== What this task involves ==
Using the material below, print the line that contains "styczeń 2018 (360, 1216)", the line that contains "Współpraca i kontakt (132, 6)", and every line in between, exactly and nothing else.

== Entries supplied ==

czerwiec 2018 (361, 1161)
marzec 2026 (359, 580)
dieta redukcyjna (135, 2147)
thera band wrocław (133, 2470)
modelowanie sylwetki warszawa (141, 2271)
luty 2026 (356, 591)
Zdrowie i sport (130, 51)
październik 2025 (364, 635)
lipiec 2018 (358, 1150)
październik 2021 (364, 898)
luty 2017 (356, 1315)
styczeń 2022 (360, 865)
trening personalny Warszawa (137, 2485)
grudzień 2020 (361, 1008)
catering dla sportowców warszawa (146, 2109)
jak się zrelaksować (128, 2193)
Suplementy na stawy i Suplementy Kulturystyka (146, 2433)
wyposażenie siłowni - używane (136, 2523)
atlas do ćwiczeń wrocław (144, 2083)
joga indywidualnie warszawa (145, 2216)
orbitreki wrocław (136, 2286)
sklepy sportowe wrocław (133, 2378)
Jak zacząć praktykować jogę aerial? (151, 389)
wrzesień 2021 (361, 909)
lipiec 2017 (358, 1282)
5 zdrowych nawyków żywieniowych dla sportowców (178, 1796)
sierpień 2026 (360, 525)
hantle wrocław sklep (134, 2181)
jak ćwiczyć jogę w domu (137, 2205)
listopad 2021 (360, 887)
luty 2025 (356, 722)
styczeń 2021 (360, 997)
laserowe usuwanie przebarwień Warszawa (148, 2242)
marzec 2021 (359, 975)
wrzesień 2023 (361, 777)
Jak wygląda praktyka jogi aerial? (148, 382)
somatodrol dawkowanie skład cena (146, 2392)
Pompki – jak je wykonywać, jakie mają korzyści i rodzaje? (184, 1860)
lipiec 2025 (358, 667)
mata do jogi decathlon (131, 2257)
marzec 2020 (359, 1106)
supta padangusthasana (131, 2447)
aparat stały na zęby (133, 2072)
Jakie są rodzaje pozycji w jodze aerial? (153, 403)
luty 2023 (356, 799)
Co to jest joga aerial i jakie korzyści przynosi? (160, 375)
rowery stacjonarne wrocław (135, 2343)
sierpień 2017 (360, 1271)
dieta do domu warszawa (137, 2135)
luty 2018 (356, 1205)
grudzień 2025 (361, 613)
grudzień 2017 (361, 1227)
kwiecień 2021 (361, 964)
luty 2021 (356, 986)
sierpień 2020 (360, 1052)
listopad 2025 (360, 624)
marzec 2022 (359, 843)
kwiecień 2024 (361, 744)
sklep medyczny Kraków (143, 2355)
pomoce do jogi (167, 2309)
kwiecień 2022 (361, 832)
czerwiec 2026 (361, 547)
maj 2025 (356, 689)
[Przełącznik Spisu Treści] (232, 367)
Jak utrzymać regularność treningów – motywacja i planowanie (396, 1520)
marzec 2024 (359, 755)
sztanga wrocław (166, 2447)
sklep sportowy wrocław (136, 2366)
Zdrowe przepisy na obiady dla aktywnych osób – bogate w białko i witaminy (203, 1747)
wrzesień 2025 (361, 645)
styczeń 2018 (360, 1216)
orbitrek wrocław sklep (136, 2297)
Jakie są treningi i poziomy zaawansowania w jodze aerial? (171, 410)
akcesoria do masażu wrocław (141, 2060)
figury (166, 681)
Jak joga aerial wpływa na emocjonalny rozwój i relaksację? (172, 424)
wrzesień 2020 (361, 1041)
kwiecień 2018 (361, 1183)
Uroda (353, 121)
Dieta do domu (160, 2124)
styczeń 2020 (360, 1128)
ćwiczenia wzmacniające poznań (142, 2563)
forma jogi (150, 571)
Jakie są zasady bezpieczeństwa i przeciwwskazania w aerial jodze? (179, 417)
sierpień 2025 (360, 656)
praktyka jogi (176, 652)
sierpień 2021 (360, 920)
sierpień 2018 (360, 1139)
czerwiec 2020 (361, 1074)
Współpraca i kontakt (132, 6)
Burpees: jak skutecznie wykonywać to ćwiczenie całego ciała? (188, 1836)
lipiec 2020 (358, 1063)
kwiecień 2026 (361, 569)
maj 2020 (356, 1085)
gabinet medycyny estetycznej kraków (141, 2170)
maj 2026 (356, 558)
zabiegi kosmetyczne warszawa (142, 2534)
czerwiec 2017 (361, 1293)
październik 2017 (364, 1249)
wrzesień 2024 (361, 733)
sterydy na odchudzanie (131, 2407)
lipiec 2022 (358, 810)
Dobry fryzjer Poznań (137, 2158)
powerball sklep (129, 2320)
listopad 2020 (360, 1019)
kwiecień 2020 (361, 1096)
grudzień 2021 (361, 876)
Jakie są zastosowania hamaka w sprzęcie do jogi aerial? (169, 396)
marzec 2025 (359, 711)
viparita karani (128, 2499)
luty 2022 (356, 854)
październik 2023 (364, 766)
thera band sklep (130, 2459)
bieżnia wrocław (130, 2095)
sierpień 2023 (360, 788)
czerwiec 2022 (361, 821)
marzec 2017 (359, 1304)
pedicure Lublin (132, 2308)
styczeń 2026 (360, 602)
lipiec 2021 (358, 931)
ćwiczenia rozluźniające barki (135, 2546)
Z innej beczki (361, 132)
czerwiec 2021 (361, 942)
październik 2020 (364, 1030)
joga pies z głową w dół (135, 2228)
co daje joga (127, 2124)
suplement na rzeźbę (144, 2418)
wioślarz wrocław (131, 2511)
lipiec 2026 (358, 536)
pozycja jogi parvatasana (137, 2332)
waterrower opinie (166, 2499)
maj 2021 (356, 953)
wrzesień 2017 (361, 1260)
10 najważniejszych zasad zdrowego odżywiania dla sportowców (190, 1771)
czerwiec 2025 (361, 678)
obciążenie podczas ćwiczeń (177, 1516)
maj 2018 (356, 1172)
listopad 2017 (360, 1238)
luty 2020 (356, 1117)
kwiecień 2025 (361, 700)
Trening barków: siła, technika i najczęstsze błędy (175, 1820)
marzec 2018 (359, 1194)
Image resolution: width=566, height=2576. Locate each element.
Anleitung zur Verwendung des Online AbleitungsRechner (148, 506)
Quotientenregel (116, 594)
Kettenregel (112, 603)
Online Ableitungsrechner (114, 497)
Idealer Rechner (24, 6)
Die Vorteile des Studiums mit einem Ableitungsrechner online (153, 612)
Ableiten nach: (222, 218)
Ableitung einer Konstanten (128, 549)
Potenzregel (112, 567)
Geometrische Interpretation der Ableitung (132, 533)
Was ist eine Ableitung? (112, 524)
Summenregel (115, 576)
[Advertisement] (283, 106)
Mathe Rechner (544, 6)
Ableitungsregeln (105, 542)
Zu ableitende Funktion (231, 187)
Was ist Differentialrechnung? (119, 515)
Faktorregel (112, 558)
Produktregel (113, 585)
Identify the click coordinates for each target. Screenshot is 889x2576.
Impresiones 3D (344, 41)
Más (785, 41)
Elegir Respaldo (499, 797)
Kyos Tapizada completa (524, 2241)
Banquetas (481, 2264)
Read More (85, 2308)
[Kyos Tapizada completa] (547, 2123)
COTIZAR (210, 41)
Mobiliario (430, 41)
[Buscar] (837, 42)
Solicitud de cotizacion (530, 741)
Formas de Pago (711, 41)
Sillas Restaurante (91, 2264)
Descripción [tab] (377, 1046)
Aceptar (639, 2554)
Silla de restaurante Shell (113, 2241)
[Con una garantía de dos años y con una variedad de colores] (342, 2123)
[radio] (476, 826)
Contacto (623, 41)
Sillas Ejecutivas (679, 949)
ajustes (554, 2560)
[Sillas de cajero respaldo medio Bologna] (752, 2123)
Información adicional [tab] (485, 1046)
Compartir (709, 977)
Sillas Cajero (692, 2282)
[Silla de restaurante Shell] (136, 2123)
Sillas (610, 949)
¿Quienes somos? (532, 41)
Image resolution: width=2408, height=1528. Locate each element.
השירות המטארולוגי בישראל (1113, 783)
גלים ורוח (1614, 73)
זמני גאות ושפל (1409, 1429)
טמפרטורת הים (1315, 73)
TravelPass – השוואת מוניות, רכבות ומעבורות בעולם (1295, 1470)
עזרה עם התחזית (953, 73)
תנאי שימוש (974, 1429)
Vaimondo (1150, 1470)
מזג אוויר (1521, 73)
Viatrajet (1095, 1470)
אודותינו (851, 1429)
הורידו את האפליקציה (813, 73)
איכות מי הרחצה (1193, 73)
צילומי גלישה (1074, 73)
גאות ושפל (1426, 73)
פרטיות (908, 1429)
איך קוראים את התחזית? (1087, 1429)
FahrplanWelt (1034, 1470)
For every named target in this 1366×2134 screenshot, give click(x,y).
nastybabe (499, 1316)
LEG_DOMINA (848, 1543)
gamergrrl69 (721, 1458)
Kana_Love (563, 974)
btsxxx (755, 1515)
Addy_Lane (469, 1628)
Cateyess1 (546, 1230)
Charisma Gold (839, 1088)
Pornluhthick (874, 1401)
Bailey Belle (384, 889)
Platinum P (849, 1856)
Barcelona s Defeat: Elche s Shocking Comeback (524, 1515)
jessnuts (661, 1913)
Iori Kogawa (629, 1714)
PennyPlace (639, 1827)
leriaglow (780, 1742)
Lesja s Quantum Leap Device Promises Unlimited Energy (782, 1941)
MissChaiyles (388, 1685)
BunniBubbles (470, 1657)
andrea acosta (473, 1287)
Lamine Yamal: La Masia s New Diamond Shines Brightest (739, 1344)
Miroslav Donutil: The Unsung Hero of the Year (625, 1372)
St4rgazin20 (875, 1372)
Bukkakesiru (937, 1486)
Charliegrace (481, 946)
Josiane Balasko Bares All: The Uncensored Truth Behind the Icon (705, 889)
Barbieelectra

== Reply to the exercise ==
styczeń 2018 (360, 1216)
orbitrek wrocław sklep (136, 2297)
Jakie są treningi i poziomy zaawansowania w jodze aerial? (171, 410)
akcesoria do masażu wrocław (141, 2060)
figury (166, 681)
Jak joga aerial wpływa na emocjonalny rozwój i relaksację? (172, 424)
wrzesień 2020 (361, 1041)
kwiecień 2018 (361, 1183)
Uroda (353, 121)
Dieta do domu (160, 2124)
styczeń 2020 (360, 1128)
ćwiczenia wzmacniające poznań (142, 2563)
forma jogi (150, 571)
Jakie są zasady bezpieczeństwa i przeciwwskazania w aerial jodze? (179, 417)
sierpień 2025 (360, 656)
praktyka jogi (176, 652)
sierpień 2021 (360, 920)
sierpień 2018 (360, 1139)
czerwiec 2020 (361, 1074)
Współpraca i kontakt (132, 6)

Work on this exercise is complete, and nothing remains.